Catecolaminergic PVT is an inheritable arrhythmogenic disorder characterized by adrenergic-induced bidirectional ventricular tachycardia or PVT. Two genetic types have been identified: a dominant variant due to mutations in the cardiac ryanodine receptor gene (RyR2) and a rare recessive variant caused by mutations in the cardiac calsequestrin gene (CASQ2).1,3 Mutations in other genes such as KCNJ2, ANK2, TRDN, and CALM1 have been identified in patients with clinical features similar to CPVT but it is not clear whether they are phenocopies of CPVT.3 Most of the CASQ2 gene mutations described are truncating or splicing genetic variants and to date there have been no reports of causal copy number variations.
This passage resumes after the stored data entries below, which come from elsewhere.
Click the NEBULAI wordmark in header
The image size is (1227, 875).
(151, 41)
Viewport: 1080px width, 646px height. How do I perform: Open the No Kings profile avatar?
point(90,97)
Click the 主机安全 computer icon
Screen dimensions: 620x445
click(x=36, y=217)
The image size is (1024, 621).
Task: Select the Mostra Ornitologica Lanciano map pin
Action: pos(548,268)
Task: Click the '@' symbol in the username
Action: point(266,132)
Although some copy number variations have been described in channelopathies, they are not common; in the specific case of CPVT, a deletion of exon 3 of RyR2 has been described.

The clinical manifestations occur in the first decade of life and are triggered by physical activity or emotional stress. First-line therapy consists of exercise restriction and beta-blockers without sympathomimetic activity. Preliminary data suggest that flecainide reduces the ventricular arrhythmia burden in some patients and should be considered as an addition to beta-blockers.3 Diagnosis is confirmed by genetic testing. Mass sequencing technologies allow rapid screening of single nucleotide or small indel variants. However, the presence of large deletions or insertions may go unnoticed, if we only take into account the lists of variants reported by variant calling programs. The presence of these insertions or deletions must be checked with specific programs, otherwise the sequencing results should be reviewed with genomic visors, checking the coverage of all target regions to be sequenced.4

This is the first reported case of a copy number variation as a cause of CVPT in a nonconsanguineous family with poor prognosis, with a severely affected index case carrying the variant in homozygosis and with 2 siblings who died suddenly at very early ages.